Camera Selection for Occlusion-less Surgery Recording via Training with an Egocentric Camera

2021 
Recording surgery is an important technique for education and the evaluation of medical treatments. However, capturing targets such as the surgical field, surgical tools, and the surgeon’s hands, is almost impossible since these targets are heavily occluded by the surgeon’s head and body during a surgery. We used a recording system in which multiple cameras are installed in the surgical lump, supposing at least one camera would capture the target without occlusion. As this system records multiple video sequences, we address the task to select a best view camera automatically. Recently, learning-based approaches in a fully supervised manner have been proposed for this task, but these previous approaches completely rely on manual annotation of the training data. In this paper, we focus on the eye tracker mounted on the surgeon’s head, which can capture the recording targets without occlusion.
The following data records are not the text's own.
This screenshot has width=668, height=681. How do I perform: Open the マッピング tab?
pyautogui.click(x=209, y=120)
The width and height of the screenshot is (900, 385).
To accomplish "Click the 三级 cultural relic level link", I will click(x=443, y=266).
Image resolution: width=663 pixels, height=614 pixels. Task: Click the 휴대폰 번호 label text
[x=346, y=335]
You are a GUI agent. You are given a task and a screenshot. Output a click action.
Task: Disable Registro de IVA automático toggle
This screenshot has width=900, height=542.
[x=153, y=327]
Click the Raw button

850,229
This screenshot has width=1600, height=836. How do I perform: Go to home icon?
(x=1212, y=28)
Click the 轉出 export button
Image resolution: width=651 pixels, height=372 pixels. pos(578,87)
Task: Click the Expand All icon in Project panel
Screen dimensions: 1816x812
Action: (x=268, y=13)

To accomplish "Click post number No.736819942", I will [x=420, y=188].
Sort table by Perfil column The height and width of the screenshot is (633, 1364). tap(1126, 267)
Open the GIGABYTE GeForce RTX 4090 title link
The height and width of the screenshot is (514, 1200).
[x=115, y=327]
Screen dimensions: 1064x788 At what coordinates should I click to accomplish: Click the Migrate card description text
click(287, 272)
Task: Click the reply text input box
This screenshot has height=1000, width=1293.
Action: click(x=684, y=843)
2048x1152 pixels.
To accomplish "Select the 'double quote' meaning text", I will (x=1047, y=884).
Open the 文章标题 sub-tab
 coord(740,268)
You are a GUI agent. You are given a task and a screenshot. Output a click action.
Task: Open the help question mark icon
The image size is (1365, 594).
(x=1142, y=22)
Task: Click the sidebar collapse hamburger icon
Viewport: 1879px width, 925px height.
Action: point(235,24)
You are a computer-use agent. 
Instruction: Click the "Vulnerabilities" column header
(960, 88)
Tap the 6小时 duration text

Employing this first-person-view video synchronized with multiple videos of the surgical lump, we propose a novel camera selection approach using a self-supervised learning framework. In experiments, we created a dataset composed of four different breast surgery. Our extended experiments showed that our approach successfully switched to the best camera view without manual annotation and achieved competitive accuracy compared with conventional supervised methods. Also, our approach yielded effective visual representations comparable to state-of-the-art self-supervised learning frameworks.